▶ REQUIRED TASKS:
(1) Do these statements agree with the forum thread on reading Unicode characters in a batch script? (a) The first post in the thread is dated 13 Nov 2010. (b) The reply from amel27 contains a command that uses find. (c) The last post asks about passing Japanese characters when the OS locale is French. Answer each with yes or no, and quote the deciding words of the thread exactly.
(2) Reproduce the part of the forum thread on reading Unicode characters in a batch script that begins at the words "Posted: 14 Nov" and stops after the words "value via cmd.".

▶ EXTRACTED TEXT:
········

Page 1 of 1

how to pass/read unicode char on command line/batch script

Posted: 13 Nov 2010 13:02
by vivek4075
please help me

I have one batch script file which is just reading one properties file which have some special unicode char
how to read those char as correct version so that i can use for other opertaion.

Thnaks
vJoy

Re: how to pass/read unicode char on command line/batch scri

Posted: 14 Nov 2010 05:54
by amel27

Code: Select all

help cmd|find "/U"

Re: how to pass/read unicode char on command line/batch scri

Posted: 22 Nov 2010 23:11
by vivek4075
Hi,
Is it possible scenario like if OS locale is English then can we pass Japanese char on command line if aal the lang font are installed on system
If yes then please let me know how we can pass the correct value via cmd.

········

▶ SUPPLIED MATERIAL:
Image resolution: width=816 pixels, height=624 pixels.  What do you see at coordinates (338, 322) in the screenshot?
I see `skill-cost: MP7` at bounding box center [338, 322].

········

▶ RESULTS FOR THE EXERCISE:
(1)
(a) Yes: "Posted: 13 Nov 2010 13:02"
(b) Yes: "help cmd|find "/U""
(c) No: "if OS locale is English"

(2)
Posted: 14 Nov 2010 05:54
by amel27

Code: Select all

help cmd|find "/U"

Re: how to pass/read unicode char on command line/batch scri

Posted: 22 Nov 2010 23:11
by vivek4075
Hi,
Is it possible scenario like if OS locale is English then can we pass Japanese char on command line if aal the lang font are installed on system
If yes then please let me know how we can pass the correct value via cmd.